Source document:
===
A few years ago Kenosha Unified School Board members got laptop computers. The current board sure needs a crash course on how to use them.
Had the school board performed due diligence it would have discovered that less than three years ago its newly hired school superintedent, Michele Hancock, was the center of controversy in Rochester, New York when she was the school district's diversity chief, over her advocacy of Black English Vernacular (Ebonics) in school -- an idea wisely flamed by many Rochester African-American community leaders, parents and students.
They would also have found out that while they were cutting a deal with Hancock she was embroiled in a battle with teachers at a Rochester school (blandly called School #41) who recently staged a "no confidence" vote in their principal, Roschon Bradley. According to WHAM-TV in Rochester:
Teachers say Superintendent Jean-Claude Brizard and Chief of Human Capital Initiatives Michele Hancock held a staff meeting earlier this week and implied the teachers at School #41 are racist for banding against Bradley, who is black.
Rochester Teachers Association President Adam Urbanski said teachers who attended the meeting said Brizard and Hancock “berated them and lectured them. Teachers were shocked and hurt and disappointed that the district seemed to suggest that the problem wasn’t with the principal, it was with them.”
Urbanski said Hancock told the teachers their vote of no confidence was perceived as racist and as a bullying tactic.
Further investigation shows that these aren't the only two storms of controversy surrounding Hanock, who will be paid $195,000 -- $45,000 more than current superintedent Joseph Mangi, a career Kenosha Unified educator.
On May 21, 2008 WHAM's veteran education reporter, Rachel Barnhart, wrote that Hancock was named the new human resources chief (later morphed into "Human Capital Initiatives") for the Rochester district although Hancock "doesn't have a background in human resources."
===
Provided records:
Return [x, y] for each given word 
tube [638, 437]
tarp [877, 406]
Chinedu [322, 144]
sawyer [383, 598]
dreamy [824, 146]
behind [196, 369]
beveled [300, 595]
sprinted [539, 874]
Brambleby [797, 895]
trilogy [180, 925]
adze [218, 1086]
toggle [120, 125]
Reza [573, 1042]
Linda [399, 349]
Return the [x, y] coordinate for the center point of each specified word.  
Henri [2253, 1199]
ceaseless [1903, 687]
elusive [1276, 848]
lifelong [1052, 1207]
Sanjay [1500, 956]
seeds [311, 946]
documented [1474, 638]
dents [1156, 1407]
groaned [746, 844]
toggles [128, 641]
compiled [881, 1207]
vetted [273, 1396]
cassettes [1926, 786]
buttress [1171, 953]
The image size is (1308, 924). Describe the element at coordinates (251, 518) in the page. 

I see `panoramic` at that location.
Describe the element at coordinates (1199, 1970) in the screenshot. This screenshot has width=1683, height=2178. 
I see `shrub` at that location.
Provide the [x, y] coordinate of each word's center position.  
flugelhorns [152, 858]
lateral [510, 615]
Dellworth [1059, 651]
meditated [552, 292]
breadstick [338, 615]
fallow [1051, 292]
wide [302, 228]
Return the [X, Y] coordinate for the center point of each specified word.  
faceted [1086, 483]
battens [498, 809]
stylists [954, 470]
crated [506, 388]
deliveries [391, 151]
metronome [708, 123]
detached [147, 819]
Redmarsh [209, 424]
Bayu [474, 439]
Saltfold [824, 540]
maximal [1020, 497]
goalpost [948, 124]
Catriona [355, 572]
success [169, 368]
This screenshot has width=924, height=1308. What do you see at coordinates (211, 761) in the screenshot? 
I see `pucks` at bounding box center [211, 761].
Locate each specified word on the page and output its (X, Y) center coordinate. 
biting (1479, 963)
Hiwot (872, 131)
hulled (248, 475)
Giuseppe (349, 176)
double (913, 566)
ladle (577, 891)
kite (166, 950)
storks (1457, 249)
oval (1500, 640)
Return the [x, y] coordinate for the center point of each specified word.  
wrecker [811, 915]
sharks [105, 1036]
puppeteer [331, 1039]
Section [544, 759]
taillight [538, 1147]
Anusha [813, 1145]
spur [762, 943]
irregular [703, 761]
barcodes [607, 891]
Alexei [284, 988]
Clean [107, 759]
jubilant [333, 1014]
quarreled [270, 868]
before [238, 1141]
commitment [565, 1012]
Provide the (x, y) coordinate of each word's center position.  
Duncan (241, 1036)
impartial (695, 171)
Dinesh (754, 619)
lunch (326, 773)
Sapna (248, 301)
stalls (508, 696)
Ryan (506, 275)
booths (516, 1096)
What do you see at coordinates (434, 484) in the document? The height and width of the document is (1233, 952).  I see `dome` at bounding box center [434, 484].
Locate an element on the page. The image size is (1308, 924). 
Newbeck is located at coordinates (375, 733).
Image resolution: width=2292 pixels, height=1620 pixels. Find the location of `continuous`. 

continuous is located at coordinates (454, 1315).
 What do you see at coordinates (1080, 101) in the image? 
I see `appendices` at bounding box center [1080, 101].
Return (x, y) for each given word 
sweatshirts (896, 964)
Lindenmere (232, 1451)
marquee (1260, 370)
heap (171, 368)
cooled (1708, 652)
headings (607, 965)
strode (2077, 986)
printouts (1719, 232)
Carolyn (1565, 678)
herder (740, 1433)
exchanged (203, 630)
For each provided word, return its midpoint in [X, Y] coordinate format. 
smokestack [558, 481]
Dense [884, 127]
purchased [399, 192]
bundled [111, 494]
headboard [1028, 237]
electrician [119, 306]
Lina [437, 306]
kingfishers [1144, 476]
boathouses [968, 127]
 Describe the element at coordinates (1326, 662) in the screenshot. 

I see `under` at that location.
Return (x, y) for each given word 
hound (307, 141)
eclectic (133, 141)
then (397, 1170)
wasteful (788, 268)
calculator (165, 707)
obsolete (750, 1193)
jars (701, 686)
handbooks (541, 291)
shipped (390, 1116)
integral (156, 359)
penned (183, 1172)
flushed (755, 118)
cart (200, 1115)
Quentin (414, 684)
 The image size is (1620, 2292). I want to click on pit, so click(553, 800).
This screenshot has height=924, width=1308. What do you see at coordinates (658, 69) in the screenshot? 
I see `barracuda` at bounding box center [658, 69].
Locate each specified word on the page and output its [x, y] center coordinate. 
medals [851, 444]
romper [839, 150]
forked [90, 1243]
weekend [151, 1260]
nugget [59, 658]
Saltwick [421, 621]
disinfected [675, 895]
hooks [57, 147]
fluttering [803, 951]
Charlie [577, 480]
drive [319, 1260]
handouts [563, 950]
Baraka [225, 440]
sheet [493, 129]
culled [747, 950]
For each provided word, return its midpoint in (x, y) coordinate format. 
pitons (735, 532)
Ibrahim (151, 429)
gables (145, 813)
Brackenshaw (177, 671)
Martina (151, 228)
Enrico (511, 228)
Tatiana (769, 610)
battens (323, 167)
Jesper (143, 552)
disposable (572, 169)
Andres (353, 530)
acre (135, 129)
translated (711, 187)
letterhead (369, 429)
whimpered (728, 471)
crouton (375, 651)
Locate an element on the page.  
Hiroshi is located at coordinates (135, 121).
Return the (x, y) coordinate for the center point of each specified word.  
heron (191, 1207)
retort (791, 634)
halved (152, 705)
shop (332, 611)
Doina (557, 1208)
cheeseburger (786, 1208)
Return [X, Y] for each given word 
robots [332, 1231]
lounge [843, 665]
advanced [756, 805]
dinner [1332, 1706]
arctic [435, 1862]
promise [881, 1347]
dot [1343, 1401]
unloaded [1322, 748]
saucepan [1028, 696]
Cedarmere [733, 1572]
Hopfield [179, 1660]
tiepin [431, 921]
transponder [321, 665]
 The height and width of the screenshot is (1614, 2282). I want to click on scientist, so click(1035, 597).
===
Problem description:
List every person the text about Kenosha Unified's new superintendent names.

Solved exercise:
Michele Hancock, Roschon Bradley, Jean-Claude Brizard, Adam Urbanski, Joseph Mangi, Rachel Barnhart